In October the county cut off all cash grants and food stamps to single, employable adults without children who were applying for welfare, and instead began offering basic room and board in its Bannon Street shelter. It is the first poorhouse established in California since the institution fell into disrepute in the mid-1930s. House rules are strict: residents are awakened every day at 6 a.m. and receive a "bed check" at 9 p.m. Liquor, drugs and sex are forbidden, and smoking is not allowed in the dormitories. For entertainment, the shelter provides Bible classes and Alcoholics Anonymous meetings. For up to seven days a month, the 70 or so men and women who live at the shelter must work at menial tasks around the county.

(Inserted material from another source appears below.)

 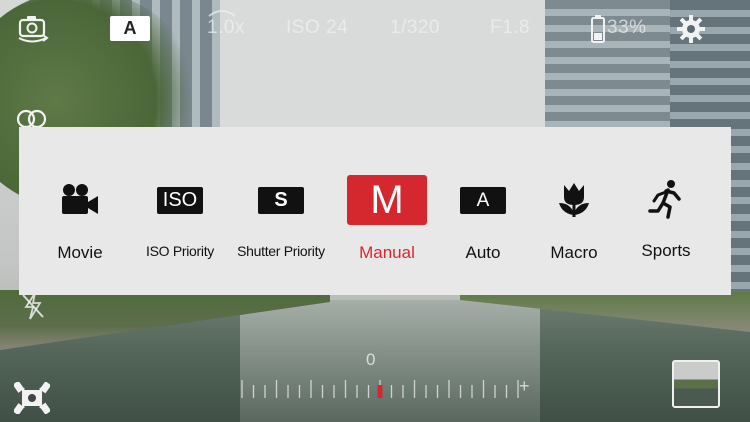 What do you see at coordinates (375, 29) in the screenshot?
I see `top-status-bar: A 1.0x ISO 24 1/320 F1.8 33%` at bounding box center [375, 29].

According to county officials, an alarming rise in welfare costs, combined with a cutback in both federal and state aid, forced the move. "Our general-assistance case load had increased 55% during the past two years," says Dennis Hart, director of the county's social welfare department. "We had to find a way to do some screening of the people we were getting." The throwback has already spurred a lawsuit and a blast of criticism from Bannon Street residents, lawyers and sociologists. Says Harry Specht, dean of the School of Social Welfare at the University of California at Berkeley: "It's medieval. We gave up the notion of the poorhouse before the Depression." Warehousing the poor, he says, "stigmatizes them, creating a subculture of people who are considered disreputable -- bums."
County officials, who avoid the word poorhouse, maintain that their emergency shelter is better than the usual alternative facing the poor: having to live in seedy and often dangerous transient hotels. Says Hart: "Here at least you can get a hot meal and clothes and not be worried about getting mugged." In addition, he says, the shelter, which is run on a contract basis by a Christian service organization called the Volunteers of America, is achieving the desired effect: trimming the county's dole roll. In November 1981 the county had 805 applicants for welfare. In November 1982, shortly after the new policy started, 317 people applied. "A lot of people refuse to go through the application process when they see that Bannon Street is the option," says Hart.
One of those who refused was Arthur Robbins, a migrant farm laborer who applied for general assistance last fall. After being told to go to Bannon Street instead, he filed a lawsuit with the aid of two legal-services groups, charging that the new policy discriminates against single citizens and violates the constitutional rights to privacy and freedom to travel. "It's a jail," says Robbins. "You can't live like you want to live. You can't watch TV all night if you want to."